04 Jun 2021 17:34 IST

Covid’s second sledgehammer blow

RBI has pitched for an investment-led revival strategy, but direct cash transfers may be better to boost demand

In January this year, the dreaded SARS-COV2 virus had gone off the front pages, though it still featured prominently on the inside pages of major newspapers. Then it was the farm protests and the angry farmers massed on the Punjab-Delhi borders that were hogging the limelight. In January 2021, the daily case loads had dramatically come down since their peak in mid September 2020. Hospitalisations had also come down quite considerably and so had mortality rates. It seemed then that India had miraculously weathered the Covid storm.

The economy had slowly started to revive and there was much celebration over the “green shoots” sprouting. It was in this backdrop that the 2021 Budget was presented in Parliament by Finance Minister Nirmala Sitharaman. The general feeling both inside and outside the government was that the worst was behind us. Prime Minister Narendra Modi had even declared victory against Covid-19 in his address to the Davos gathering in a barely concealed tone of triumphalism in February.

Early triumphalism

Three months later we seem to be living in an almost dystopian world. The second wave began in early March and by April it was clear to everyone that would soon become a tsunami. The months of April and May were dogged by a severe oxygen shortage and people literally gasping for breath.

The five Assembly elections and the Kumbh Mela did their bit for spreading the virus and reams have already been written about it. The second wave worryingly has spread in rural India which was largely insulated during the first wave last year. To say that the rural healthcare system collapsed would be a bit of a misnomer as in large parts of North India it never existed in the first place. The agriculture sector which was largely unaffected during the first wave bailed out the overall economy then. But this time around the situation seems grim.

The Central government unlike last time refrained from imposing a national lockdown and thankfully left the decision to the State governments. The “localised” lockdowns has impacted economy activity and livelihoods though it is too soon to make an informed assessment.

Growth forecasts by various organisations are fast being revised. The State Bank of India has put the first quarter of fiscal 2022 loss at ₹6 lakh crore. Barclays says the staggered lockdowns across the nation will cost the economy $1.2 billion.

RBI’s prognosis

The Reserve Bank of India weighed in on the economy’s prospects in its Annual Report for 2020-21. “Moving forward, out-turn predictability has turned a bit turbid. The growth prospects essentially depend on how fast India can arrest the second wave of Covid-19 pandemic,” says the report rather tersely.

Though it says the second wave’s impact of the economy is unlikely to be as bad as that of the first one (a view shared by the Finance Minister), it has revised its growth projections for 2021-22 to 10.5 per cent. The RBI has stressed on reviving private investments for the economy to recover. “Reviving it awaits an environment in which ‘animal spirits’ are rekindled and entrepreneurial energies are released so that backward and forward linkages and multipliers prepare the ground for durable investment-driven recovery,” says the report.

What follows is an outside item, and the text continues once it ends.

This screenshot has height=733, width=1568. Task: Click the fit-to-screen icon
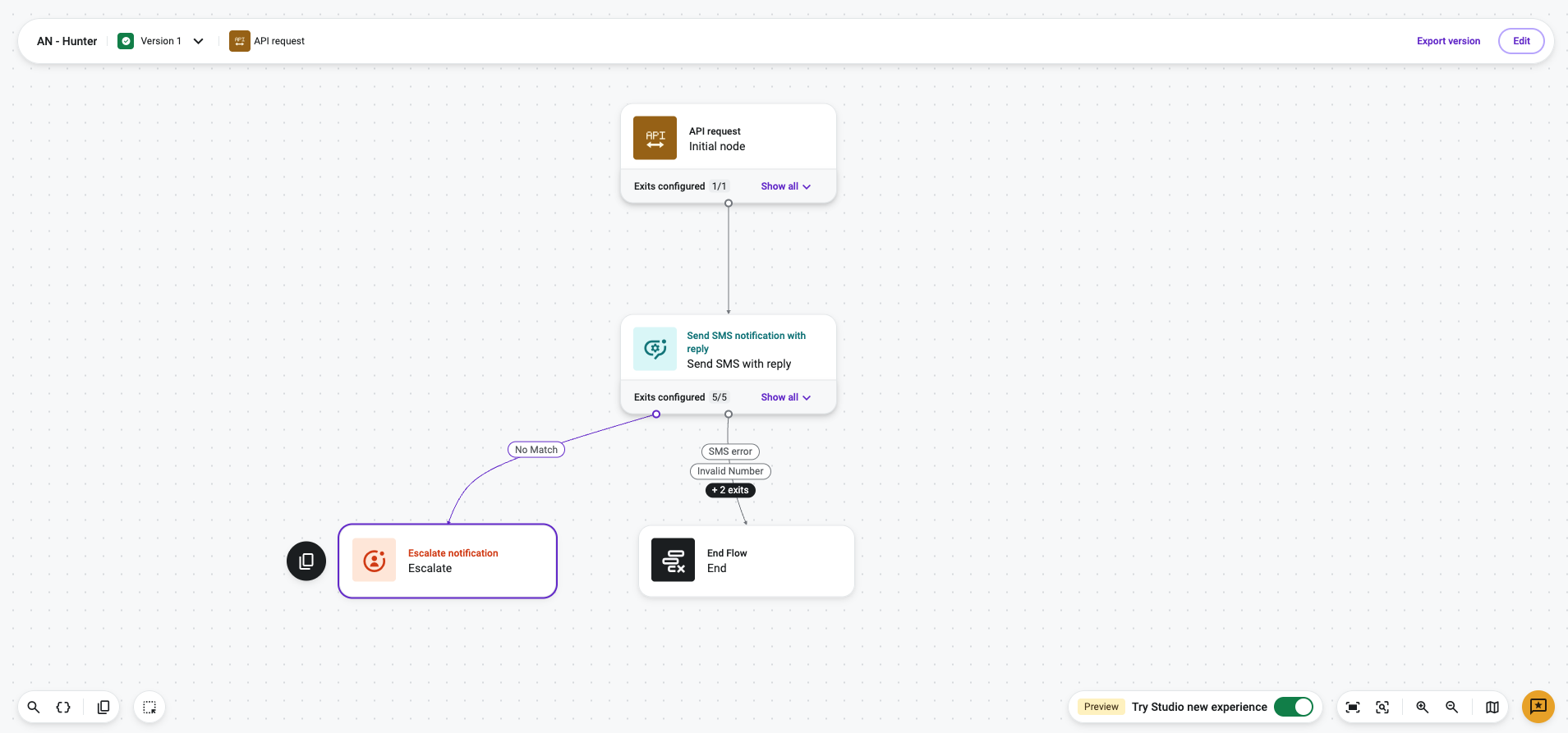tap(1353, 707)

It further says that, “It is apposite now for Indian industry to pick up the gauntlet.” So is this an admission that the fiscal stimulus of the government, which according to RBI was 15.7 per cent of GDP, has run its course and the onus now is on the captains of industry to revive the economy? But in an economy where private consumption, which forms 56 per cent of the economy, is near collapse can an investment-led strategy work?

Instead of relying in investments, which were anaemic even before the pandemic hit last year, many economists have called for immediate cash support to revive spending and demand. Leading among them is Nobel Laureate Abhijit Banerjee who has pitched for more spending from the government. He feels that the government can spend 2 per cent of its GDP and argues that bond markets are unlikely to react adversely to it.

Uday Kotak, CEO, Kotak Mahindra Bank


More tellingly Uday Kotak, CEO of Kotak Mahindra Bank, on Thursday, in an interview to NDTV, said it was time for RBI to start ‘printing money’. “In my view, this is the time to expand the balance sheet of the government, duly supported by the RBI... for monetary expansion or printing of money. Time has come for us to be doing some of that... If not now, when?”, Kotak told NDTV. He said the government must consider cash transfer to the poorer sections and spend 1 per cent of GDP on this.

It remains to be seen whether the government heeds to these calls.

Stock bubble

One segment of the economy which has been completely oblivious to the misery doled out by the pandemic is the stock market. The BSE Sensex which crossed the 50,000 mark in January has stayed over that level since. It has even the RBI worried which has warned of a bubble. A puzzled Banerjee says he doesn’t understand how in a “demand-constrained what must be a substantial demand-earnings shock, especially among the poor, is not having a bigger effect.”

Despite the stock market’s exuberance, the Indian economy’s path to revival is bound to be rocky and turbulent.